**Task brief**. Rewrite the lines below as a numbered list, leaving out any blank lines.

**Rows**.
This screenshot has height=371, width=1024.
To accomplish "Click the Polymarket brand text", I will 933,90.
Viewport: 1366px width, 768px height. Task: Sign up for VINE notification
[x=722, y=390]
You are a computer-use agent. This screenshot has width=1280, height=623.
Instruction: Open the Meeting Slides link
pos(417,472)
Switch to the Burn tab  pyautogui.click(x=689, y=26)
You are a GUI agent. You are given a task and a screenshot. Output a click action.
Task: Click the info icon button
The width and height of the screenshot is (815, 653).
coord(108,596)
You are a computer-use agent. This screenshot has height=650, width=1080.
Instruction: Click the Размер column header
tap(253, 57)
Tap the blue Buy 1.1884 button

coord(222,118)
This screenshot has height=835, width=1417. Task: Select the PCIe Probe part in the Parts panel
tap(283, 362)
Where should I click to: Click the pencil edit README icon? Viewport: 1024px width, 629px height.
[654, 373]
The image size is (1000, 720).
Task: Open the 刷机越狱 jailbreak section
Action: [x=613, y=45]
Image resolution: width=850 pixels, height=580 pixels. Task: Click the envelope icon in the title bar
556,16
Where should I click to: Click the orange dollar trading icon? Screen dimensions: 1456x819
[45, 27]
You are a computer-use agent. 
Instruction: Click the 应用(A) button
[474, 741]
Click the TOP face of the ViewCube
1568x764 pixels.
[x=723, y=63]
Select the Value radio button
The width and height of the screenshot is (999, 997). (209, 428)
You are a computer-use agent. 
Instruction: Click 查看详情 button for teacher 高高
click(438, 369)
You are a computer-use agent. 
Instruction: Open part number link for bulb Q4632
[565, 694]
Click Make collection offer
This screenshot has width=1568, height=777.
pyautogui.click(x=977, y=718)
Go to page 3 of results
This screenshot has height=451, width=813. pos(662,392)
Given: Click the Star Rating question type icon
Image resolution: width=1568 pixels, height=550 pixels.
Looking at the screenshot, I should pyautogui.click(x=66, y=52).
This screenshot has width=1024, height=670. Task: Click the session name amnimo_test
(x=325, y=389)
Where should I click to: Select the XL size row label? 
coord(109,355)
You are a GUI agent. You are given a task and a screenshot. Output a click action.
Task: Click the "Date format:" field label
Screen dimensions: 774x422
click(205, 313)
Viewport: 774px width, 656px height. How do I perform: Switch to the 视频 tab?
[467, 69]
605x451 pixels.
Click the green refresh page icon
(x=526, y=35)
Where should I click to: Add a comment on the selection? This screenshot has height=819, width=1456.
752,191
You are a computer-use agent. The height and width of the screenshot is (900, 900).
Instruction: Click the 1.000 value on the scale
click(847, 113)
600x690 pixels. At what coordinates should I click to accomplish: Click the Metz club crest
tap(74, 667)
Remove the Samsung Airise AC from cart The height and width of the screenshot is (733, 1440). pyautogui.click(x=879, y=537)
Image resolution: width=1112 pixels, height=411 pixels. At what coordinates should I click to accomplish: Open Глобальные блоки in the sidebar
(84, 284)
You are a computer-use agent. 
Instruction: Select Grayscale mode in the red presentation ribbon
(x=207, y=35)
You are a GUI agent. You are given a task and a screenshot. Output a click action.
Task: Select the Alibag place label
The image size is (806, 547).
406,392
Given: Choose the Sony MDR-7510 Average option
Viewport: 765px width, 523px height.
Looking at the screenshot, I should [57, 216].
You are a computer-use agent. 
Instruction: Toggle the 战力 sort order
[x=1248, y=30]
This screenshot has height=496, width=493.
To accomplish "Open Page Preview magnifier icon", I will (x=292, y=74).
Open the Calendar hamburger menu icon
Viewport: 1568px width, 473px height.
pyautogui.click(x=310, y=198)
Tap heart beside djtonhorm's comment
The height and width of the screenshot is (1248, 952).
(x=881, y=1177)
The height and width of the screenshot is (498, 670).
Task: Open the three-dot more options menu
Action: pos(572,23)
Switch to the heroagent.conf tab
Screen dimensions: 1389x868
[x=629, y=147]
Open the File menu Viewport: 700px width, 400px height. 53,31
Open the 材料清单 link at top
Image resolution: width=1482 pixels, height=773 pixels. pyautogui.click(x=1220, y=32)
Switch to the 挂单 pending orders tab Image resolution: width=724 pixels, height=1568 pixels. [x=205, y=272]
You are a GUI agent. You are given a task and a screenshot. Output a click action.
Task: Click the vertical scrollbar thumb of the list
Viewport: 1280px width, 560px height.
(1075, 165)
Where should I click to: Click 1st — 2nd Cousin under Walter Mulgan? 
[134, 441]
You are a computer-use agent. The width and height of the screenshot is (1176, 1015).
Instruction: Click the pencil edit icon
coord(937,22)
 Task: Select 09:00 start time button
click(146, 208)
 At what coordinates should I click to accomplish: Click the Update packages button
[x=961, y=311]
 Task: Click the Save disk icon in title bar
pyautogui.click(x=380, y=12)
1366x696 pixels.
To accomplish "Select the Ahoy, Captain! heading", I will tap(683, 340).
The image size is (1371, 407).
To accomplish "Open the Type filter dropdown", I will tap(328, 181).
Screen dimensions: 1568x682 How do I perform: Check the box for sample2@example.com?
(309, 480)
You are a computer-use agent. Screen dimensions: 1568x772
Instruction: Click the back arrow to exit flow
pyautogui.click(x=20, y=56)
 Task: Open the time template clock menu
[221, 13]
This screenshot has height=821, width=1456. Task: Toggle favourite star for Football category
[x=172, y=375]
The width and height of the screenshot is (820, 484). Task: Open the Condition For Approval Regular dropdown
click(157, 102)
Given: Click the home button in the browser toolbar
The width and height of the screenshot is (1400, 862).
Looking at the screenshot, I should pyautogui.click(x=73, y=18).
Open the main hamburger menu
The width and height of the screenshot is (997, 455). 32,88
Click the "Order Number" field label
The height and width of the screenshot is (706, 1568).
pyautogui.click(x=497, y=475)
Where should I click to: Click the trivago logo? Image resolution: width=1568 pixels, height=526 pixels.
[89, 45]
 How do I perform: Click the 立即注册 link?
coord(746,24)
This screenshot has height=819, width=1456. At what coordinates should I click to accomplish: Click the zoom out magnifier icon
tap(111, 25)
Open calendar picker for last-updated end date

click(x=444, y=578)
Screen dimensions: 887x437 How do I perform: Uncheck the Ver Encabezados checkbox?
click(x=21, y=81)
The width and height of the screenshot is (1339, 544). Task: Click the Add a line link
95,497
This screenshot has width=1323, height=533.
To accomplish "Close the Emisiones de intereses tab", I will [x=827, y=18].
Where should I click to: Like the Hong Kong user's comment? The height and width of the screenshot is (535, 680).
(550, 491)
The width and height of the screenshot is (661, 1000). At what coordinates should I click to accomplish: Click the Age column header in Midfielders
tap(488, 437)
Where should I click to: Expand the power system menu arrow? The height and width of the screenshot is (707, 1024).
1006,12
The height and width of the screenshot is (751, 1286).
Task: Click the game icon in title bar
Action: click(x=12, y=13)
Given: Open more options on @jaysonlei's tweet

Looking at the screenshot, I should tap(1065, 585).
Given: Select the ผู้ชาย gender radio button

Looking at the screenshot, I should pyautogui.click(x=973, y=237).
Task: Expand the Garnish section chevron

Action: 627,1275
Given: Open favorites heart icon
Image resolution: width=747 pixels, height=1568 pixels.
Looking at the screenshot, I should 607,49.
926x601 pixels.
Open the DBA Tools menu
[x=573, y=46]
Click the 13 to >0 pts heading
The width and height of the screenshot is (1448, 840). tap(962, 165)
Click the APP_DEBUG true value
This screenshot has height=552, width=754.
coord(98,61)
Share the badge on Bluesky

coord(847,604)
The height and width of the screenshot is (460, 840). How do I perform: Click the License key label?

**Result of this exercise**.
1. This screenshot has height=371, width=1024.
2. To accomplish "Click the Polymarket brand text", I will 933,90.
3. Viewport: 1366px width, 768px height. Task: Sign up for VINE notification
4. [x=722, y=390]
5. You are a computer-use agent. This screenshot has width=1280, height=623.
6. Instruction: Open the Meeting Slides link
7. pos(417,472)
8. Switch to the Burn tab  pyautogui.click(x=689, y=26)
9. You are a GUI agent. You are given a task and a screenshot. Output a click action.
10. Task: Click the info icon button
11. The width and height of the screenshot is (815, 653).
12. coord(108,596)
13. You are a computer-use agent. This screenshot has height=650, width=1080.
14. Instruction: Click the Размер column header
15. tap(253, 57)
16. Tap the blue Buy 1.1884 button
17. coord(222,118)
18. This screenshot has height=835, width=1417. Task: Select the PCIe Probe part in the Parts panel
19. tap(283, 362)
20. Where should I click to: Click the pencil edit README icon? Viewport: 1024px width, 629px height.
21. [654, 373]
22. The image size is (1000, 720).
23. Task: Open the 刷机越狱 jailbreak section
24. Action: [x=613, y=45]
25. Image resolution: width=850 pixels, height=580 pixels. Task: Click the envelope icon in the title bar
26. 556,16
27. Where should I click to: Click the orange dollar trading icon? Screen dimensions: 1456x819
28. [45, 27]
29. You are a computer-use agent. 
30. Instruction: Click the 应用(A) button
31. [474, 741]
32. Click the TOP face of the ViewCube
33. 1568x764 pixels.
34. [x=723, y=63]
35. Select the Value radio button
36. The width and height of the screenshot is (999, 997). (209, 428)
37. You are a computer-use agent. 
38. Instruction: Click 查看详情 button for teacher 高高
39. click(438, 369)
40. You are a computer-use agent. 
41. Instruction: Open part number link for bulb Q4632
42. [565, 694]
43. Click Make collection offer
44. This screenshot has width=1568, height=777.
45. pyautogui.click(x=977, y=718)
46. Go to page 3 of results
47. This screenshot has height=451, width=813. pos(662,392)
48. Given: Click the Star Rating question type icon
49. Image resolution: width=1568 pixels, height=550 pixels.
50. Looking at the screenshot, I should pyautogui.click(x=66, y=52).
51. This screenshot has width=1024, height=670. Task: Click the session name amnimo_test
52. (x=325, y=389)
53. Where should I click to: Select the XL size row label? 
54. coord(109,355)
55. You are a GUI agent. You are given a task and a screenshot. Output a click action.
56. Task: Click the "Date format:" field label
57. Screen dimensions: 774x422
58. click(205, 313)
59. Viewport: 774px width, 656px height. How do I perform: Switch to the 视频 tab?
60. [467, 69]
61. 605x451 pixels.
62. Click the green refresh page icon
63. (x=526, y=35)
64. Where should I click to: Add a comment on the selection? This screenshot has height=819, width=1456.
65. 752,191
66. You are a computer-use agent. The height and width of the screenshot is (900, 900).
67. Instruction: Click the 1.000 value on the scale
68. click(847, 113)
69. 600x690 pixels. At what coordinates should I click to accomplish: Click the Metz club crest
70. tap(74, 667)
71. Remove the Samsung Airise AC from cart The height and width of the screenshot is (733, 1440). pyautogui.click(x=879, y=537)
72. Image resolution: width=1112 pixels, height=411 pixels. At what coordinates should I click to accomplish: Open Глобальные блоки in the sidebar
73. (84, 284)
74. You are a computer-use agent. 
75. Instruction: Select Grayscale mode in the red presentation ribbon
76. (x=207, y=35)
77. You are a GUI agent. You are given a task and a screenshot. Output a click action.
78. Task: Select the Alibag place label
79. The image size is (806, 547).
80. 406,392
81. Given: Choose the Sony MDR-7510 Average option
82. Viewport: 765px width, 523px height.
83. Looking at the screenshot, I should [57, 216].
84. You are a computer-use agent. 
85. Instruction: Toggle the 战力 sort order
86. [x=1248, y=30]
87. This screenshot has height=496, width=493.
88. To accomplish "Open Page Preview magnifier icon", I will (x=292, y=74).
89. Open the Calendar hamburger menu icon
90. Viewport: 1568px width, 473px height.
91. pyautogui.click(x=310, y=198)
92. Tap heart beside djtonhorm's comment
93. The height and width of the screenshot is (1248, 952).
94. (x=881, y=1177)
95. The height and width of the screenshot is (498, 670).
96. Task: Open the three-dot more options menu
97. Action: pos(572,23)
98. Switch to the heroagent.conf tab
99. Screen dimensions: 1389x868
100. [x=629, y=147]
101. Open the File menu Viewport: 700px width, 400px height. 53,31
102. Open the 材料清单 link at top
103. Image resolution: width=1482 pixels, height=773 pixels. pyautogui.click(x=1220, y=32)
104. Switch to the 挂单 pending orders tab Image resolution: width=724 pixels, height=1568 pixels. [x=205, y=272]
105. You are a GUI agent. You are given a task and a screenshot. Output a click action.
106. Task: Click the vertical scrollbar thumb of the list
107. Viewport: 1280px width, 560px height.
108. (1075, 165)
109. Where should I click to: Click 1st — 2nd Cousin under Walter Mulgan? 
110. [134, 441]
111. You are a computer-use agent. The width and height of the screenshot is (1176, 1015).
112. Instruction: Click the pencil edit icon
113. coord(937,22)
114.  Task: Select 09:00 start time button
115. click(146, 208)
116.  At what coordinates should I click to accomplish: Click the Update packages button
117. [x=961, y=311]
118.  Task: Click the Save disk icon in title bar
119. pyautogui.click(x=380, y=12)
120. 1366x696 pixels.
121. To accomplish "Select the Ahoy, Captain! heading", I will tap(683, 340).
122. The image size is (1371, 407).
123. To accomplish "Open the Type filter dropdown", I will tap(328, 181).
124. Screen dimensions: 1568x682 How do I perform: Check the box for sample2@example.com?
125. (309, 480)
126. You are a computer-use agent. Screen dimensions: 1568x772
127. Instruction: Click the back arrow to exit flow
128. pyautogui.click(x=20, y=56)
129.  Task: Open the time template clock menu
130. [221, 13]
131. This screenshot has height=821, width=1456. Task: Toggle favourite star for Football category
132. [x=172, y=375]
133. The width and height of the screenshot is (820, 484). Task: Open the Condition For Approval Regular dropdown
134. click(157, 102)
135. Given: Click the home button in the browser toolbar
136. The width and height of the screenshot is (1400, 862).
137. Looking at the screenshot, I should pyautogui.click(x=73, y=18).
138. Open the main hamburger menu
139. The width and height of the screenshot is (997, 455). 32,88
140. Click the "Order Number" field label
141. The height and width of the screenshot is (706, 1568).
142. pyautogui.click(x=497, y=475)
143. Where should I click to: Click the trivago logo? Image resolution: width=1568 pixels, height=526 pixels.
144. [89, 45]
145.  How do I perform: Click the 立即注册 link?
146. coord(746,24)
147. This screenshot has height=819, width=1456. At what coordinates should I click to accomplish: Click the zoom out magnifier icon
148. tap(111, 25)
149. Open calendar picker for last-updated end date
150. click(x=444, y=578)
151. Screen dimensions: 887x437 How do I perform: Uncheck the Ver Encabezados checkbox?
152. click(x=21, y=81)
153. The width and height of the screenshot is (1339, 544). Task: Click the Add a line link
154. 95,497
155. This screenshot has width=1323, height=533.
156. To accomplish "Close the Emisiones de intereses tab", I will [x=827, y=18].
157. Where should I click to: Like the Hong Kong user's comment? The height and width of the screenshot is (535, 680).
158. (550, 491)
159. The width and height of the screenshot is (661, 1000). At what coordinates should I click to accomplish: Click the Age column header in Midfielders
160. tap(488, 437)
161. Where should I click to: Expand the power system menu arrow? The height and width of the screenshot is (707, 1024).
162. 1006,12
163. The height and width of the screenshot is (751, 1286).
164. Task: Click the game icon in title bar
165. Action: click(x=12, y=13)
166. Given: Open more options on @jaysonlei's tweet
167. Looking at the screenshot, I should tap(1065, 585).
168. Given: Select the ผู้ชาย gender radio button
169. Looking at the screenshot, I should pyautogui.click(x=973, y=237).
170. Task: Expand the Garnish section chevron
171. Action: 627,1275
172. Given: Open favorites heart icon
173. Image resolution: width=747 pixels, height=1568 pixels.
174. Looking at the screenshot, I should 607,49.
175. 926x601 pixels.
176. Open the DBA Tools menu
177. [x=573, y=46]
178. Click the 13 to >0 pts heading
179. The width and height of the screenshot is (1448, 840). tap(962, 165)
180. Click the APP_DEBUG true value
181. This screenshot has height=552, width=754.
182. coord(98,61)
183. Share the badge on Bluesky
184. coord(847,604)
185. The height and width of the screenshot is (460, 840). How do I perform: Click the License key label?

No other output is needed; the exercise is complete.